Le altre notizie della settimana
Un report degli Stati Uniti afferma che sono 143 gli avvistamenti di oggetti volanti non identificati a partire dal 2004 a cui non è stata data una spiegazione. Per quanto secondo il New York Times non vi siano alcune prove del fatto che si tratti di armi segrete, tecnologie di Russia o Cina e presenze aliene, verrà implementato lo sforzo per indagini in tal senso da parte del governo federale.
L'ex poliziotto Derek Chauvin è stato condannato a 22 anni e mezzo per l'omicidio di George Floyd avvenuto il 25 maggio 2020 a Minneapolis.
Ad aprile dopo un mese di udienze Chauvin era stato dichiarato colpevole da una giuria popolare di omicidio involontario di secondo grado, che prevede una pena massima di 40 anni di carcere, di omicidio di terzo grado (pena massima 25 anni) e di omicidio colposo (pena massima 10 anni). La pena è stata invece decisa dal giudice Peter A. Cahill che ha presieduto il processo.
L’Attorney General Merrik Garland ha annunciato lo scorso venerdì che il Dipartimento di Giustizia è intenzionato a far causa alla Georgia per la nuova legge che impone diverse restrizioni per quanto riguarda l’accesso al voto, del quale abbiamo parlato nel numero del 28 marzo. È la prima rilevante azione intrapresa dall'Amministrazione Biden in risposta all'ondata di restrizioni sul voto che gli Stati a maggioranza repubblicana hanno cercato di imporre dall'elezione di Joe Biden alla presidenza.
I democratici nella Camera dei Rappresentanti sono ancora intenzionati a far partire una speciale commissione congressuale volta ad indagare sulle responsabilità relative all’assalto a Capitol Hill dello scorso 6 gennaio
L'ex Vicepresidente Mike Pence ha ribadito ieri, durante un discorso tenuto alla Reagan Library, di non aver avuto alcuna autorità costituzionale per fermare il conteggio dei voti relativi alle elezioni 2020 il 6 gennaio, e si è detto "fiero" del fatto che il Congresso abbia portato a termine il suo compito nonostante le tristi vicende di quel giorno,
Rudy Giuliani, ex sindaco di New York e avvocato dell'ex presidente degli Stati Uniti Donald Trump, è stato sospeso dall'esercizio della professione forense nello stato di New York.

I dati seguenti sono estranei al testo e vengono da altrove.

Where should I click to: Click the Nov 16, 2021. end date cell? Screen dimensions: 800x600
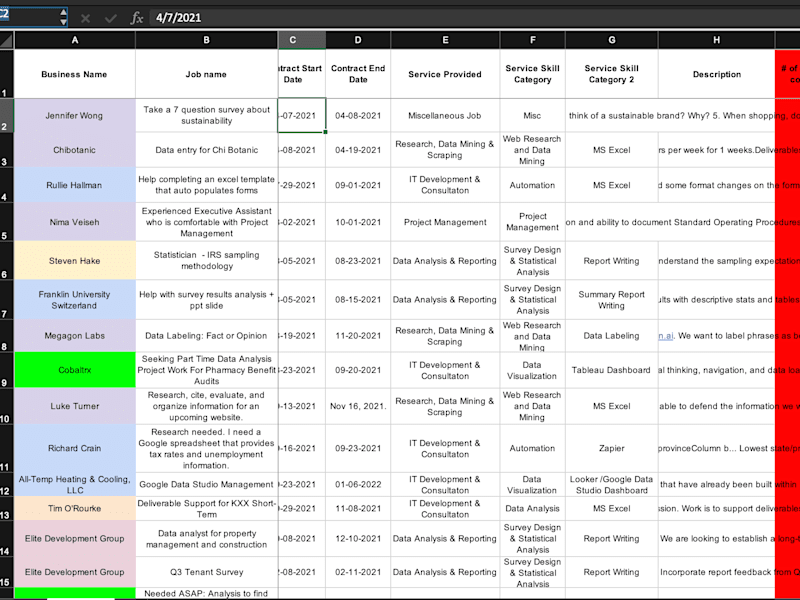(358, 406)

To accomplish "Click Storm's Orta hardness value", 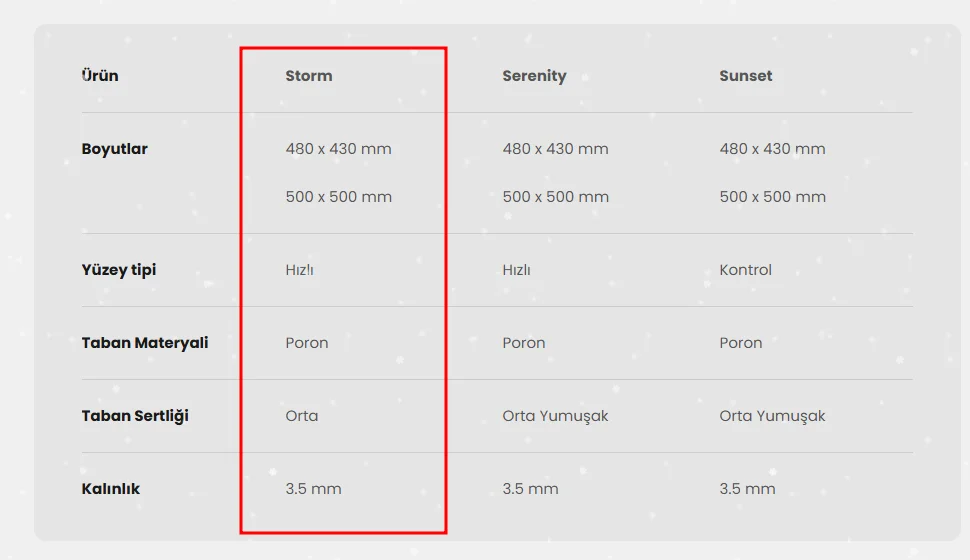I will [x=302, y=416].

Lo ha stabilito una Corte d'Appello dello Stato dopo che ha osservato come ci siano prove indiscusse che Giuliani "ha rilasciato dichiarazioni manifestamente false e fuorvianti a tribunali, legislatori e pubblico" mentre tentava di ribaltare l'esito legittimo delle elezioni presidenziali del 2020. La Corte ha stabilito che Giuliani ha minacciato "l'interesse pubblico".
Il presidente Joe Biden ha annunciato mercoledì che nominerà Cindy McCain, vedova dell'ex senatore John McCain, come ambasciatrice presso il Programma alimentare mondiale delle Nazioni Unite.
Retromarcia dei vescovi americani, che non faranno alcuna azione per impedire l'Eucaristia ai politici cattolici. Nel numero della settimana scorsa avevamo parlato dell’approvazione di un documento che apriva la strada alla possibilità che i politici pro-aborto come il presidente Biden potessero essere esclusi dalla Comunione.
È stato pubblicato un sondaggio da parte dell’Associated Press-NORC Center for Public Affairs Research in cui emerge che:
- il 65% degli americani ritiene che l'aborto debba essere illegale in quasi tutte le circostanze nel secondo trimestre di gravidanza
- l'80% degli americani ritiene che l'aborto debba essere illegale nel terzo trimestre di gravidanza
- il 61% degli americani ritiene che l'aborto debba essere legale nei primi 3 mesi di gravidanza.
La maggioranza sia di democratici che di repubblicani pensa che l'aborto debba essere sempre legale in caso di strupro o incesto, quando la gravidanza mette a rischio la salute della madre o se il nascituro ha una malattia che lo mette a rischio di vita.